* [EXERCISE DIRECTIONS]
Only the lines from the one containing "At what coordinates" through the last line below belong in your copy; transcribe them exactly and omit any pictures.
━━ SUPPLIED DATA ━━
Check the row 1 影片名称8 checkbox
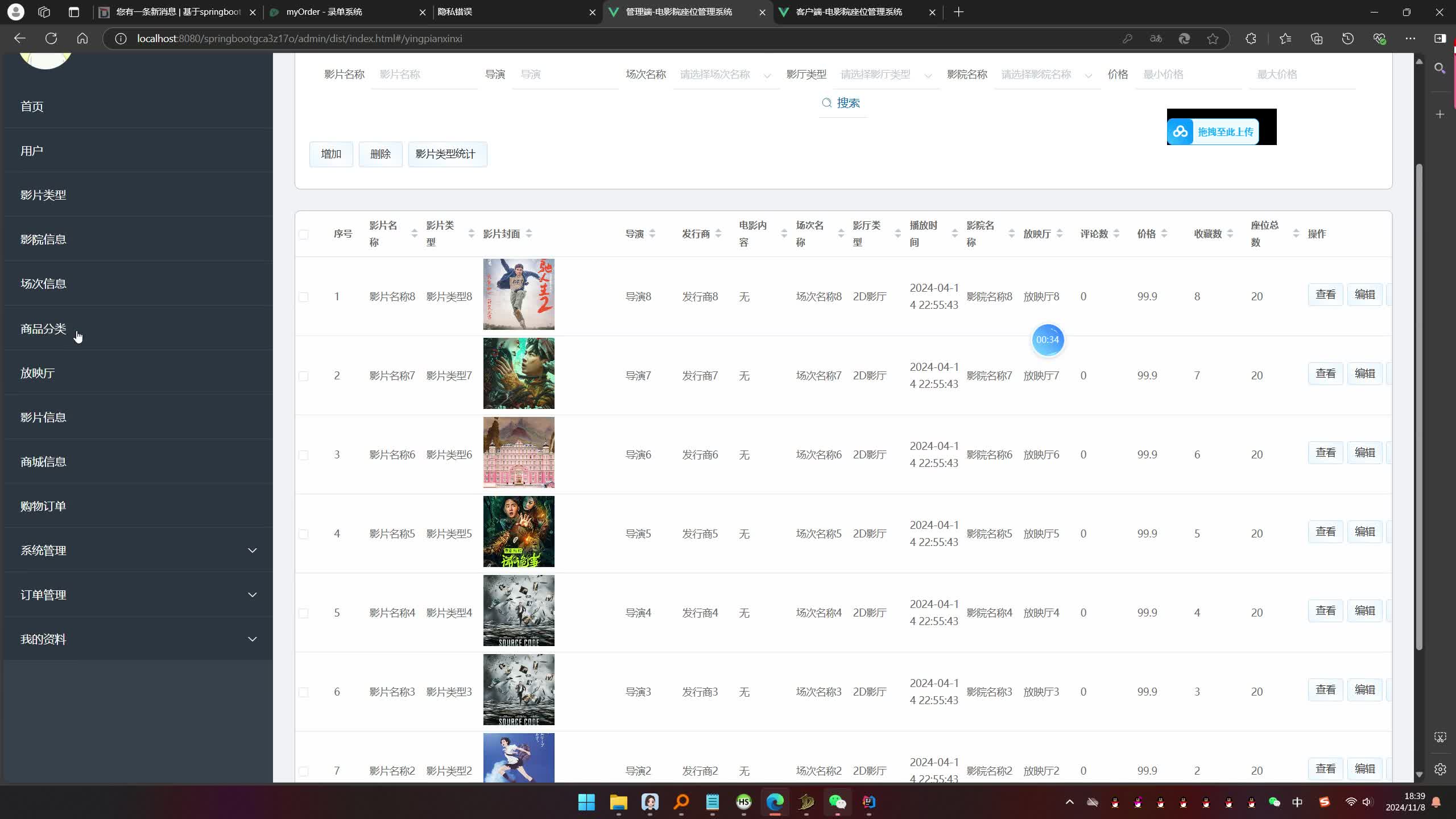 [x=304, y=297]
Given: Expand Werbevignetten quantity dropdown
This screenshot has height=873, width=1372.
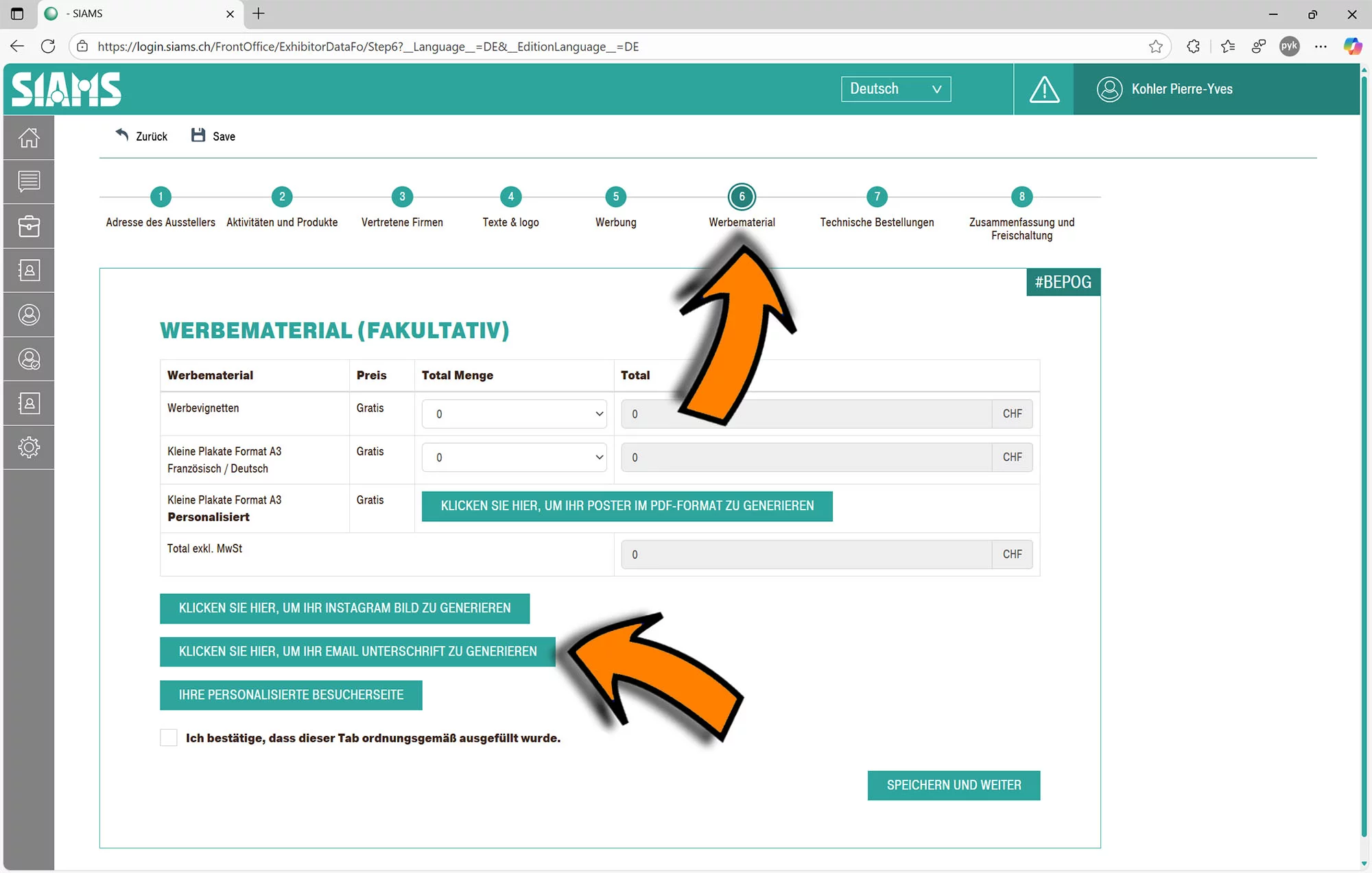Looking at the screenshot, I should tap(514, 414).
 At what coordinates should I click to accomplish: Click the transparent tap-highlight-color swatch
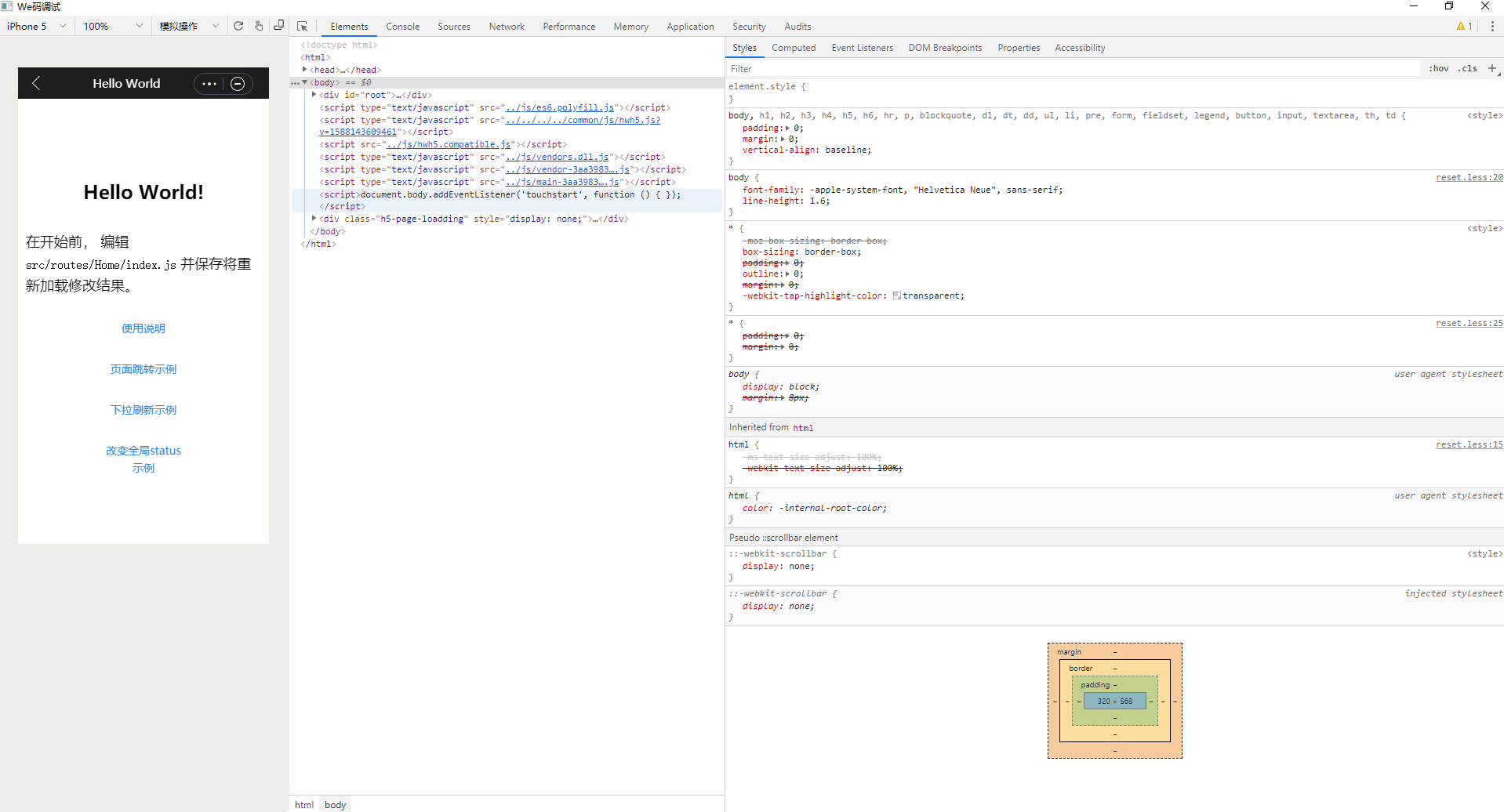[896, 295]
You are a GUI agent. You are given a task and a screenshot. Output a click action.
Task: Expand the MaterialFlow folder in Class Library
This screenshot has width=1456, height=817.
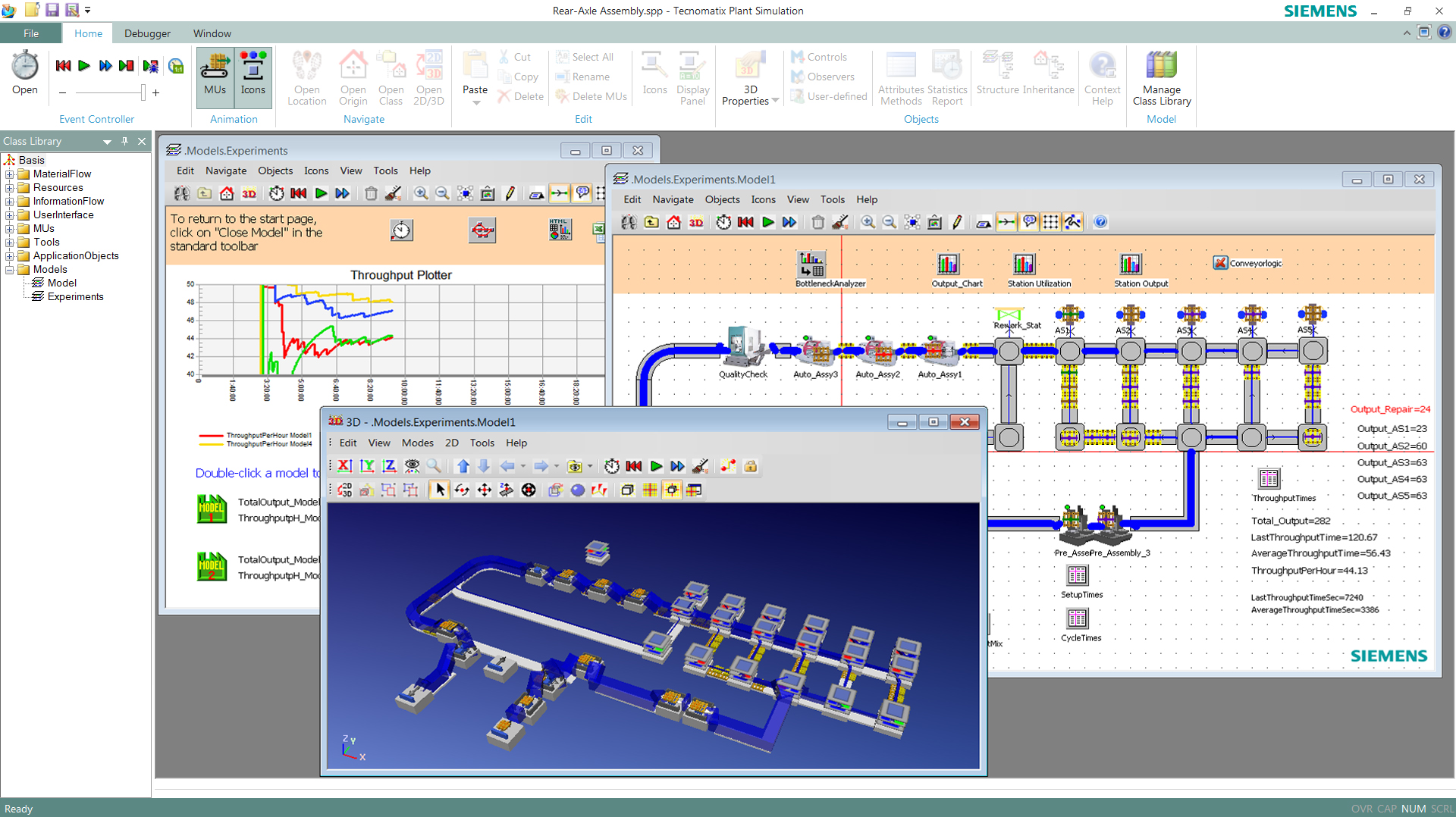tap(8, 174)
━━━
* [EXERCISE RESULT]
 At what coordinates should I click to accomplish: Click the transparent tap-highlight-color swatch
[896, 295]
You are a GUI agent. You are given a task and a screenshot. Output a click action.
Task: Expand the MaterialFlow folder in Class Library
This screenshot has width=1456, height=817.
tap(8, 174)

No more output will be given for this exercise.